Goal of the exercise
Can you output every one of the rows below word for word, leaving out the pictures?

◇ ◇ ◇ ◇ ◇ ◇ ◇

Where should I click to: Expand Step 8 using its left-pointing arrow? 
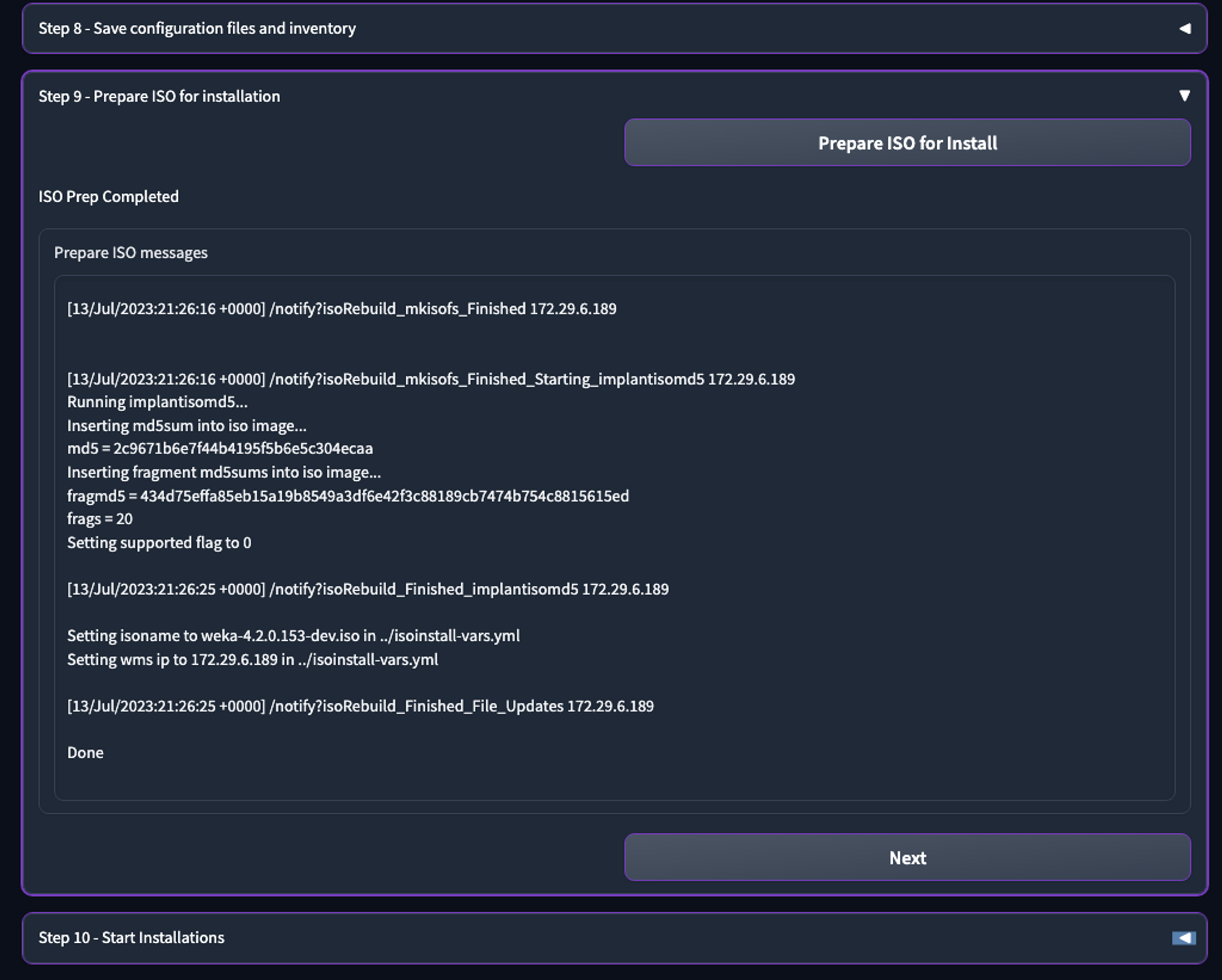[x=1184, y=29]
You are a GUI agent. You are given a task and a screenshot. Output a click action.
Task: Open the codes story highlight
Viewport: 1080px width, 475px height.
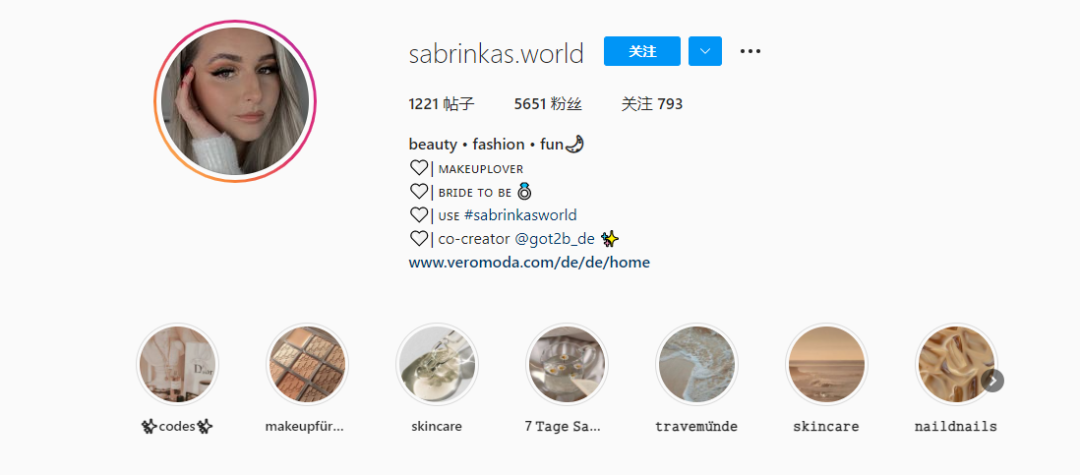click(x=177, y=365)
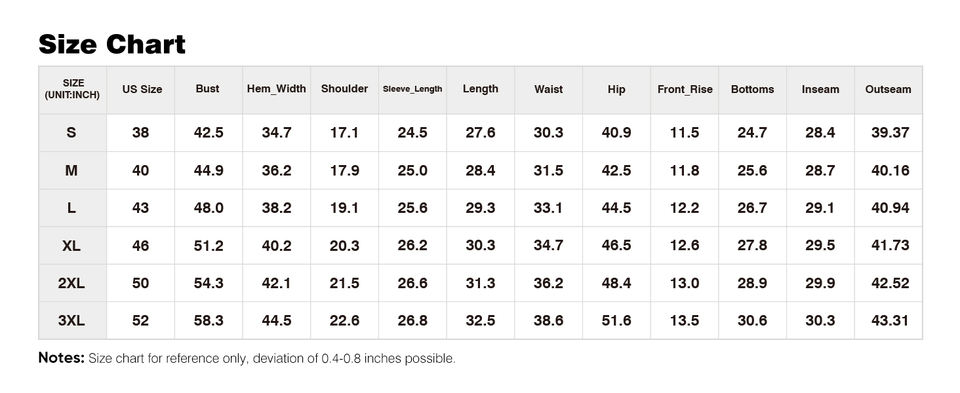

◇ ◇ ◇ ◇ ◇ ◇ ◇

Result for this task
Where should I click to: Expand Step 8 using its left-pointing arrow? 
[x=1184, y=29]
You are a GUI agent. You are given a task and a screenshot. Output a click action.
Task: Open the codes story highlight
Viewport: 1080px width, 475px height.
click(x=177, y=365)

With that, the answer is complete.